Que porte-t-on en soi que l'on doit assumer? De quelle manière est-on porteur d'une culture dans un contexte donné? Comment peut-on combattre des éléments qui nous constituent, mais qui nous échappent complètement? Ces questionnements, sur l'identité et sur la responsabilité individuelle, se trouvent au coeur de L'interrogatoire de Salim Belfakir.
«Salim est l'un des trois principaux personnages de mon roman, explique Alain Beaulieu. Ce jeune boulanger de Saint-Malo, à peine sorti de l'adolescence, n'a d'arabe que le nom. C'est tout ce qui le distingue. Il ne porte pas la culture arabe, lui qui est né d'une mère bretonne et d'un père marocain qu'il n'a jamais connu. À la mort de celui-ci, le jeune homme va chercher à connaître la culture de son père en se rendant dans son pays.»

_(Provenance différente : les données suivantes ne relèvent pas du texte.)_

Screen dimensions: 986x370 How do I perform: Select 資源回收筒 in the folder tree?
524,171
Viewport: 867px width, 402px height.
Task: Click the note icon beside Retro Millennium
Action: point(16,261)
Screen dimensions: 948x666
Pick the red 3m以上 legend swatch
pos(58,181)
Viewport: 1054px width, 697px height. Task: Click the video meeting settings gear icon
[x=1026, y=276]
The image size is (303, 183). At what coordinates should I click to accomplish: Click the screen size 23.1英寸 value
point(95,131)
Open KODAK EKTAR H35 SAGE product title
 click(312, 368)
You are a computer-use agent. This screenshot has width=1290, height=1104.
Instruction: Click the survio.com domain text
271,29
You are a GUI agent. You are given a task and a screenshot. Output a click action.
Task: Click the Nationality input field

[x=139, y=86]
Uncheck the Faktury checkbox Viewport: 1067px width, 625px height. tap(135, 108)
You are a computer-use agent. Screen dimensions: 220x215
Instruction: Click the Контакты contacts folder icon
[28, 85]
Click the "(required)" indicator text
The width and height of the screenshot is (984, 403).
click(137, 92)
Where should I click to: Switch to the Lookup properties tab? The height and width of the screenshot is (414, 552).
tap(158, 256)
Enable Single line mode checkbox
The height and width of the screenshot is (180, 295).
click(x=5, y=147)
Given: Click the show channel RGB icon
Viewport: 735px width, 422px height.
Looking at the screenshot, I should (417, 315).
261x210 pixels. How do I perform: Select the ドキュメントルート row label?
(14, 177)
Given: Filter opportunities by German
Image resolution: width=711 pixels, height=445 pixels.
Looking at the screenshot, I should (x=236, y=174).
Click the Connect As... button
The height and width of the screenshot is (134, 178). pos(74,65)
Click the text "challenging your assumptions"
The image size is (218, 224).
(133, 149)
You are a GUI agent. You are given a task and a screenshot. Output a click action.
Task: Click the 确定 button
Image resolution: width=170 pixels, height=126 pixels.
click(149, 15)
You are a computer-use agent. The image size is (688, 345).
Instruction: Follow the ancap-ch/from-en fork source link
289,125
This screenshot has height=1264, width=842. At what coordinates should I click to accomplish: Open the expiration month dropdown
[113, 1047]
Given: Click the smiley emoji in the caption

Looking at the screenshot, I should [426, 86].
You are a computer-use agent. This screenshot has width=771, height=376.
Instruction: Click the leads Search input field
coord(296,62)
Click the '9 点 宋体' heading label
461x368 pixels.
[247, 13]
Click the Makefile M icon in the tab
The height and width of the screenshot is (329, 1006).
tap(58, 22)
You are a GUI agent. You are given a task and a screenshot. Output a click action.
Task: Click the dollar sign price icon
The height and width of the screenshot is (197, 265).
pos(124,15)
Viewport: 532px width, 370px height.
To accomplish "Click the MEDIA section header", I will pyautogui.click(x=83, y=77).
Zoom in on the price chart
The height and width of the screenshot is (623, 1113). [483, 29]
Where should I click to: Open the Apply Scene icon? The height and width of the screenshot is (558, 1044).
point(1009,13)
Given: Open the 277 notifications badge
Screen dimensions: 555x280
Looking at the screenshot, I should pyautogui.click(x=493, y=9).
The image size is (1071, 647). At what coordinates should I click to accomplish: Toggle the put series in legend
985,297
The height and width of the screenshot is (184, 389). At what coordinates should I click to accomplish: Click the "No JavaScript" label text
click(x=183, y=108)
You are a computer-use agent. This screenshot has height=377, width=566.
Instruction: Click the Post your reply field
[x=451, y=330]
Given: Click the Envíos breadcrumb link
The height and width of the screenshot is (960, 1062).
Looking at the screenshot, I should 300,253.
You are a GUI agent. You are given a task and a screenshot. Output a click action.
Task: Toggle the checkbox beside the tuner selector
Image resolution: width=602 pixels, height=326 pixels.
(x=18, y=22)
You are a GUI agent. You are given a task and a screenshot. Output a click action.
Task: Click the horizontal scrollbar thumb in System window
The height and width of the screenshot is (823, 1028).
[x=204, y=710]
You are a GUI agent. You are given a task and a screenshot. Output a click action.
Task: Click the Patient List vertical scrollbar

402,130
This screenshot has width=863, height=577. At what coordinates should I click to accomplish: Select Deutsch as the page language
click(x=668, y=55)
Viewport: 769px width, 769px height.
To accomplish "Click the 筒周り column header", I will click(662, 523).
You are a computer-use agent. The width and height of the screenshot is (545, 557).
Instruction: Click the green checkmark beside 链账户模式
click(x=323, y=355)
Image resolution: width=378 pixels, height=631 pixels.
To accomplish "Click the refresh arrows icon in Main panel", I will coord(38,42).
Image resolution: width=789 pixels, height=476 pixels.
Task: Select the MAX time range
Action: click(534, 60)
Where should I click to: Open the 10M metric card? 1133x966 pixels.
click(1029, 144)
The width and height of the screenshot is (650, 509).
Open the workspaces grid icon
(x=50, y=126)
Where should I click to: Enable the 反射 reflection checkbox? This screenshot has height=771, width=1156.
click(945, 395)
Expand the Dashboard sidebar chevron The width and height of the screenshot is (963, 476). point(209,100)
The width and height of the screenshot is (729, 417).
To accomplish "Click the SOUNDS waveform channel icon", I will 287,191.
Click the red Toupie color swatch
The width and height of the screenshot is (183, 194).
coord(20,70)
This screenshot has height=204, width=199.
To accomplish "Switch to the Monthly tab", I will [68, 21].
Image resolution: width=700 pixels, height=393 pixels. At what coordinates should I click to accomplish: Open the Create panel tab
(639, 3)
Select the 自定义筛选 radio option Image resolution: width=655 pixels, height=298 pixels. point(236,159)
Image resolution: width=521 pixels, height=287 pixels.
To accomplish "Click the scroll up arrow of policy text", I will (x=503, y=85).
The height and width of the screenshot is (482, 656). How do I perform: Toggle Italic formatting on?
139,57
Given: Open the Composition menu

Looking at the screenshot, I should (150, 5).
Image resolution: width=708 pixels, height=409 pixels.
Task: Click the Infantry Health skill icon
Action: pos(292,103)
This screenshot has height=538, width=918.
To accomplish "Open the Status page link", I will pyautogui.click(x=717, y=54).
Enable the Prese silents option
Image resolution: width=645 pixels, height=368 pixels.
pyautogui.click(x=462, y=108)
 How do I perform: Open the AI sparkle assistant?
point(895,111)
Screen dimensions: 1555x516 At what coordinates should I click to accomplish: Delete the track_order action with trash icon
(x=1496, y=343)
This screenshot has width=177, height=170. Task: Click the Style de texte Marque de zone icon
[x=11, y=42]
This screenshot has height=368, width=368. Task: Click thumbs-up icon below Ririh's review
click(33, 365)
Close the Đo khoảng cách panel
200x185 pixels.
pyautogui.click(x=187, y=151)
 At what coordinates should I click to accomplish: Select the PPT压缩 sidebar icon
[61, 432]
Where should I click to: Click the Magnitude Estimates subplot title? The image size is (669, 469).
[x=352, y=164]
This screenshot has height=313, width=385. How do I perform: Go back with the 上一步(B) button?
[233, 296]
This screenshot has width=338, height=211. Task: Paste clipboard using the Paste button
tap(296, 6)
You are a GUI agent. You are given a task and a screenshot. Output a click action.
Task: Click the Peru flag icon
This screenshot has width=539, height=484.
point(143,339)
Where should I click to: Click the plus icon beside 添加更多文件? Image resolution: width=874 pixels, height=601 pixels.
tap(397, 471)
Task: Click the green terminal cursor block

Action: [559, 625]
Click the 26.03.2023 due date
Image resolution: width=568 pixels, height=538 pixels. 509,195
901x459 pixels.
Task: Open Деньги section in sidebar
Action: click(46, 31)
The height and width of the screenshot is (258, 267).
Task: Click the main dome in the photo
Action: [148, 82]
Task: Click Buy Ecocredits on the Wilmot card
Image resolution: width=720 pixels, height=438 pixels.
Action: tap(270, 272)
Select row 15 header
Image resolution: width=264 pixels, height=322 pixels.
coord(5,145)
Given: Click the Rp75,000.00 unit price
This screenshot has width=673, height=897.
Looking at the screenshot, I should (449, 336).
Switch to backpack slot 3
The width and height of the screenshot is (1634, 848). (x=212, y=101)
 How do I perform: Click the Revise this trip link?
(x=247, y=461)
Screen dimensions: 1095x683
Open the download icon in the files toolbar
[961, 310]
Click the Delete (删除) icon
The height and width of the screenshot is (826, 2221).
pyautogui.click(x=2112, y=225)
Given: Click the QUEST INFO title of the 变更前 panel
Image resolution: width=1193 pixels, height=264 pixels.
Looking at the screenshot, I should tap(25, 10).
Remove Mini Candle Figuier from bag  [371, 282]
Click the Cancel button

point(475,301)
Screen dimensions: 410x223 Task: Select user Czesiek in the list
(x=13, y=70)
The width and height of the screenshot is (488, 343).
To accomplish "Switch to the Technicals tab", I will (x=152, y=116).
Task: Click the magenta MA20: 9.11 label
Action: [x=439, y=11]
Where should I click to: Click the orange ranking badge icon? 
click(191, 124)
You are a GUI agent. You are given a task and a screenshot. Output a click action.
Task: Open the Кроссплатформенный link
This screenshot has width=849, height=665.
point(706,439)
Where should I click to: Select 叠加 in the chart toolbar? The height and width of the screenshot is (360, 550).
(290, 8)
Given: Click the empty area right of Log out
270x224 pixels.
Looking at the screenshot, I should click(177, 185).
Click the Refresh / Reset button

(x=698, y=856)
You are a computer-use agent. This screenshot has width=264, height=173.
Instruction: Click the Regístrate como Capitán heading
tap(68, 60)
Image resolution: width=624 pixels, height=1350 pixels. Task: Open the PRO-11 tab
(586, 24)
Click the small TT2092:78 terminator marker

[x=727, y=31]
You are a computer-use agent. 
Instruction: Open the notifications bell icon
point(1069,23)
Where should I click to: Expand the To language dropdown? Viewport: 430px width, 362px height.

Salim, Éliane, Julien: autant de personnages que l'écrivain réunit par une histoire improbable basée sur autant de ruptures. Dans ce roman, Éliane, assistante juridique à Paris, quitte sa mère pour la Bretagne afin de couper les ponts avec elle. Julien, lui, est policier dans cette région. Une faute professionnelle, qui n'en était pas une, le force à quitter le service. Il s'installera au Québec, près du fleuve Saint-Laurent, dans la région de Portneuf.
«Ces personnages sont en déséquilibre, souligne l'écrivain. Ils traversent une phase de leur vie où ils sont plus fragiles, où tout peut arriver.»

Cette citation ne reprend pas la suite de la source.